And yes it is necessary to admit
walking in the forest
the heart is a lock
it has inviolable chambers
like the woods, fallen trees
that block
access to the river
snowdrops surprising its edges
moss crystalline with frost
What I thought I wanted what I have tried to be
was the slender instrument that opened
a key: presence moving deeper into the forest
that releases the birds from the trees
and sends them ascends them
to sky by definition
open
but now there is nothing left to be solved like a riddle
this time the lock must be broken
what’s left has to be seized
because God only loves the strong thief
I mean the man who breaks his heart for God
~Jennifer Grotz, “Locked” from Window Left Open





All my life I wanted to be an effective key, unlocking life’s mysteries and opening up the world to those who are hopeless, stifled and trapped. Doctor training gave me a few locksmith tools. I found my patients taught me far more about their pain and suffering than my professors did.

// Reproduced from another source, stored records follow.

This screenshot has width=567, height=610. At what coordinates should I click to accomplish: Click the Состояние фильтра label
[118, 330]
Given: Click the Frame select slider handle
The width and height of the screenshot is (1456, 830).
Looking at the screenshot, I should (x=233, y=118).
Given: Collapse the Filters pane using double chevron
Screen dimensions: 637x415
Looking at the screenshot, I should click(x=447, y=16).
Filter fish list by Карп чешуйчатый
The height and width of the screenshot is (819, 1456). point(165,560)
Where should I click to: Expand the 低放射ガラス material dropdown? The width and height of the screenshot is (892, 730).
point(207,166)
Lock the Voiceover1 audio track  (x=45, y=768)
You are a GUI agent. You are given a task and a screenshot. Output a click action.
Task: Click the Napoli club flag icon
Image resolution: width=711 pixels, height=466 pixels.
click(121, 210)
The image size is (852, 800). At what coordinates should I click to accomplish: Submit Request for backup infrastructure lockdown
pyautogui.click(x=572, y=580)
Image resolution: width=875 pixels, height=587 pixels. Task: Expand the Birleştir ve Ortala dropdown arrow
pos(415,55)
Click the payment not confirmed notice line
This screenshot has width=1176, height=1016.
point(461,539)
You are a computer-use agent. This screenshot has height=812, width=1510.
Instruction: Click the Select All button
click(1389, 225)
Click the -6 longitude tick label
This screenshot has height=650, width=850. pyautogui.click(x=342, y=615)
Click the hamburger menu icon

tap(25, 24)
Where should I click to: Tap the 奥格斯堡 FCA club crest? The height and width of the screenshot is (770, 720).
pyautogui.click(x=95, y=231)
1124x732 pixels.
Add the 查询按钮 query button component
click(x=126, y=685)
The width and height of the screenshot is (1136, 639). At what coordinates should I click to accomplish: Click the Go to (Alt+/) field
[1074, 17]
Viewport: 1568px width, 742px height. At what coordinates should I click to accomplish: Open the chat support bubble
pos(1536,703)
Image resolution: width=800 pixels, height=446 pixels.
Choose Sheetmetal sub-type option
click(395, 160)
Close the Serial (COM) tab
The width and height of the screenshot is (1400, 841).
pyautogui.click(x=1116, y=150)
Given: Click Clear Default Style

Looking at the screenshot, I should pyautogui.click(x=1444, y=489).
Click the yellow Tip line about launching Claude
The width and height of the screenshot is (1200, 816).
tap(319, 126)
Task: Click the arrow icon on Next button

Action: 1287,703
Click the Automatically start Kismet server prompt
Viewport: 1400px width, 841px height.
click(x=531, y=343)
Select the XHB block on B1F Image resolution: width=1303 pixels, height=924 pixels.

Yet profound mysteries remain: some illnesses are rare or unique enough to defy diagnosis, some just don’t respond to available tools, while illnesses as well understood and treatable as depression or COVID infection still kill and incapacitate with abandon. The keys I may have accumulated don’t fit every lock. They don’t necessarily open the doors to freedom from fear or worry.
At times I feel aimless, wondering what tools I still have and if I remember how to use them. Simple knowledge is only one key, while brute force – breaking and entering – may be necessary to break the hardest lock of all – access to the troubled heart and soul.
God wants in, to pick up our broken pieces and put us back together. He doesn’t need a key to enter what He Himself has built from scratch. He owns the place.